Bolton, then the under secretary of state for arms control and international security, sought so-called “bilateral immunity agreements” with countries that would prevent them from surrendering Americans to the ICC for prosecution. His focus included countries that received American military assistance. The administration presented them with an ultimatum: If they refused to sign these agreements, certain military aid they received from the United States could be suspended.

This was around 2004. And, as you may recall, the United States had invaded and occupied Iraq a year earlier. The Bush administration sought to present this as an international mission and assembled a “Coalition of the Willing” to participate in the war. This included, of course, the United Kingdom, but also several smaller European countries.

One of them was Latvia, which was both a member of the Coalition of the Willing and a party to the ICC. When presented with the ultimatum, Latvia rejected the idea of signing a one-off immunity agreement with the United States. This led to the rather awkward situation in which Latvia was deploying troops in support of America’s war in Iraq while simultaneously being threatened with the suspension of U.S. military aid.

For me, this was an early lesson in foreign policy: Officials and administrations with an ideological axe to grind can sometimes fixate on precisely the wrong things. But when it comes to the ICC, there is a strain of American foreign-policy thinking that regards the court as a lurking boogeyman, poised to seize American citizens and subject them to show trials in some international kangaroo court.
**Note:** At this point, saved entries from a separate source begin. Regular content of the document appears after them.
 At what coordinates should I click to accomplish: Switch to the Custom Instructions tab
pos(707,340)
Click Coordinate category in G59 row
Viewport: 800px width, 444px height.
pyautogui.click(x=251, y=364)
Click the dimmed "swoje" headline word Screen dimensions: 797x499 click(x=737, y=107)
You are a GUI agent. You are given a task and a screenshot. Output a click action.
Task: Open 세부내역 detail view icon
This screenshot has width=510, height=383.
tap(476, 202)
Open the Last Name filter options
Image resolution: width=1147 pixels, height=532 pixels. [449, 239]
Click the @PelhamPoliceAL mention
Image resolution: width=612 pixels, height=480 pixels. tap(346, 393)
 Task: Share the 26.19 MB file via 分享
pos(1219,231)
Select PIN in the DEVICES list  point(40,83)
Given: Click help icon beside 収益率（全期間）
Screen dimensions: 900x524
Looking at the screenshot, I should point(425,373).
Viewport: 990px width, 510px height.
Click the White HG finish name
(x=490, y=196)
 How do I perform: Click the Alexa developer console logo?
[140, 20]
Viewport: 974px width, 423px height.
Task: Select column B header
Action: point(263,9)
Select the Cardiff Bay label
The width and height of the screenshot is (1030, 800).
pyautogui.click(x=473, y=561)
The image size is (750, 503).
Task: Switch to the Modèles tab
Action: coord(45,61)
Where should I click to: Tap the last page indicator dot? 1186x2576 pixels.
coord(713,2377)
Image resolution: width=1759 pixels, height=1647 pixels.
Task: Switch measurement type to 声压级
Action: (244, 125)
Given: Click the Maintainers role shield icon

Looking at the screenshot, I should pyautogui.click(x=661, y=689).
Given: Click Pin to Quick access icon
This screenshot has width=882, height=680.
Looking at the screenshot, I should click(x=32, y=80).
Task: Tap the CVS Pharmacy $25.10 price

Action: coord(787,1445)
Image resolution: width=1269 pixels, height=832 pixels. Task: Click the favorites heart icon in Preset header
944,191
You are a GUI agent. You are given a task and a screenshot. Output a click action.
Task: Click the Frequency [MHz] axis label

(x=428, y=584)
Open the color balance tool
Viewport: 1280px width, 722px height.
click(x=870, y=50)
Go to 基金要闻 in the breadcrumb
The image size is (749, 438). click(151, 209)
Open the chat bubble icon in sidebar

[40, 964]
This brings me to Secretary of State Marco Rubio’s announcement today, delivered through a State Department press release, a Wall Street Journal op-ed, and a video address, that he is determined to “dismantle the court.” The ICC, he says, is “waging war against our country” and “threatens every aspect of our political and legal system.”

The thing is, the ICC has been around for 24 years. It has a record. And nothing in that nearly quarter-century-long record supports the claim that it is hell-bent on going after Americans.